The game was recently making headlines after hackers knocked gaming servers offline, but major privacy concerns have been on a rise since then. And this gives Nintendo something more to worry about other than its tumbling share value due to an evasive statement.
SimilarWeb’s report about the mobile game outpacing Tinder and Twitter as the “most-downloaded app since July 6, 2016” validates the popularity of the game. But guess who’s not playing it: cyber security experts. And there’s a reason to that!
“Full access” debate
When a player downloads Pokémon GO, his phone is “fully accessible” by the app. So this means that the player’s email address, IP address, the web page used before logging into Pokémon GO, username, and the current location are openly susceptible towards misuse by anyone who has access to Niantic’s servers.
Adam Reeve, the principal architect of cyber security company RedOwl unveiled his concerns about the game in a blogpost. He noted, “Normally you’d see a little message saying what data the app is going to be able to access – something like “This app will be able to view your email address and name”. For some reason that’s not shown in this case.”
“What’s more, given the use of email as an authentication mechanism (think “Forgot password” links) they now have a pretty good chance of gaining access to your accounts on other sites too,” Reeve added.
According to Google’s help page, “When you grant full account access, the application can see and modify nearly all information in your Google Account”
This ‘Full account access’ privilege should only be granted to applications you fully trust, and which are installed on your personal computer, phone, or tablet.
Niantic is already threatened with a lawsuit in Germany, where consumer advocates are demanding more “privacy-friendly” mobile app’s terms. According to them, the game breaks German consumer and privacy laws.
Heiko Dünkel, Policy Officer at The Federation of German Consumer Organizations (VZBV) reportedly told Fortune:
We think is there is not a high enough level of consent in the use of data—these extended rights of giving users’ data away to third parties in circumstances, which are not sufficiently described.
The company later clarified that the request was a mistake and has reportedly changed the access requirement in updates to the game.
Later, it was revealed that Niantic was using an outdated version of Google’s shared sign-on service, which conveniently allowed it to skip the step that asks for permission to access a person’s account. And hence came the warning– the app had ‘full access’ to player accounts.
So for those who are yet to venture the ‘Pokémon land’ with this new game, we would say that using your personal Gmail account is a complete “no-no”. Instead, you can use a burner Google account. For this, create an all new Google account, with no significant data, and use this account to sign into Pokémon GO as well as other apps that you may find doubtful.
Businesses…BEWARE!
The International Association of Information Technology Asset Managers (IAITAM) is warning businesses against downloading the game in “bring your own device” (BYOD) phones/tablets with direct access to sensitive corporate information and accounts.
Quoting fake apps and data breaches as major crooks, Dr. Barbara Rembiesa, CEO, IAITAM said, “Frankly, the truth is that Pokémon Go is a nightmare for companies that want to keep their email and cloud-based information secure. Even with the enormous popularity of this gaming app, there are just too many questions and too many risks involved for responsible corporations to allow the game to be used on corporate-owned or BYOD devices.”
“We already have real security concerns and expect them to become much more severe in the coming weeks. The only safe course of action here is to bar Pokémon Go from corporate-owned phones and tablets, as well as employee-owned devices that are used to connect to sensitive corporate information.”

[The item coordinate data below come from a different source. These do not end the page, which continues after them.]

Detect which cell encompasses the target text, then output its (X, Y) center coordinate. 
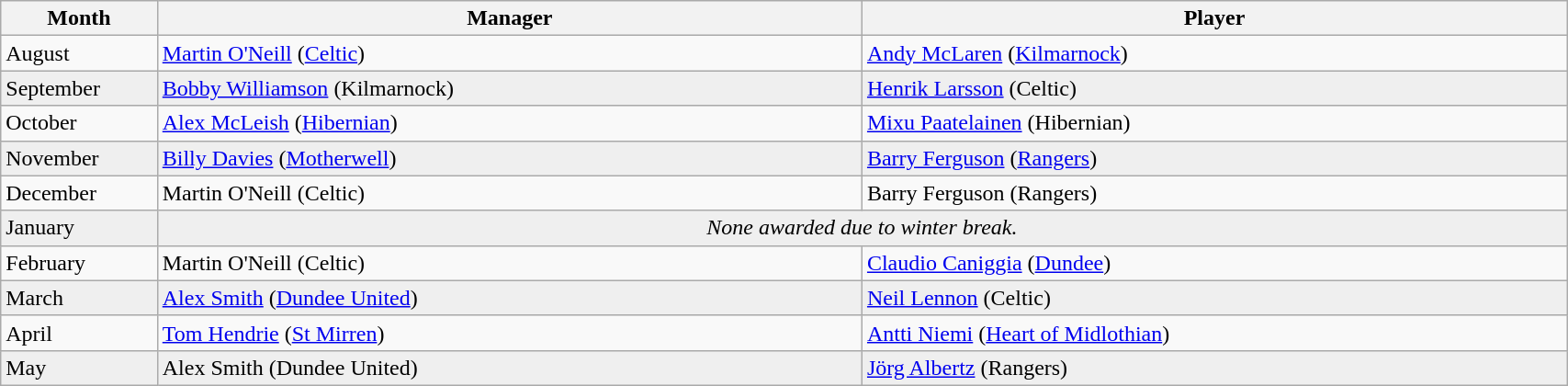
Player (1214, 18)
February (79, 263)
September (79, 88)
August (79, 53)
May (79, 367)
Henrik Larsson (Celtic) (1214, 88)
Alex McLeish (Hibernian) (509, 123)
April (79, 333)
March (79, 298)
Neil Lennon (Celtic) (1214, 298)
January (79, 228)
Mixu Paatelainen (Hibernian) (1214, 123)
Jörg Albertz (Rangers) (1214, 367)
November (79, 158)
Andy McLaren (Kilmarnock) (1214, 53)
None awarded due to winter break. (862, 228)
Claudio Caniggia (Dundee) (1214, 263)
Manager (509, 18)
Billy Davies (Motherwell) (509, 158)
Antti Niemi (Heart of Midlothian) (1214, 333)
Tom Hendrie (St Mirren) (509, 333)
Month (79, 18)
December (79, 193)
Bobby Williamson (Kilmarnock) (509, 88)
October (79, 123)
Return the (x, y) coordinate for the center point of the cell that contains the specified text.  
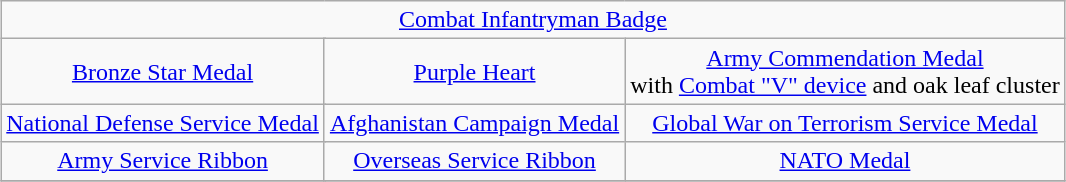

And if this was not jolting enough, cyber security experts at Zscaler’s ThreatlabZ spotted an Android SMS Trojan disguised as the Pokémon GO app in their threat feeds. The malware installs itself with the legit Pokémon GO application icon so that the users are not suspicious, routing unsuspecting gamers to another URL which downloads a fake version of the game.
The rogue app, according to the experts, is capable of “scamming gamers financially by sending SMS messages to premium numbers.”
“Unlike common android malware, this malware performs malicious activity from a HTML page residing in the asset folder of the malware package,” explained the blogpost.
At a time when DDoS attacks have soared by 149% in the past year, one has to be cautious and minimize vulnerability to cyber threats. In the end, Pokémon GO is just a digital world overlapping the real world with “REAL RISKS.”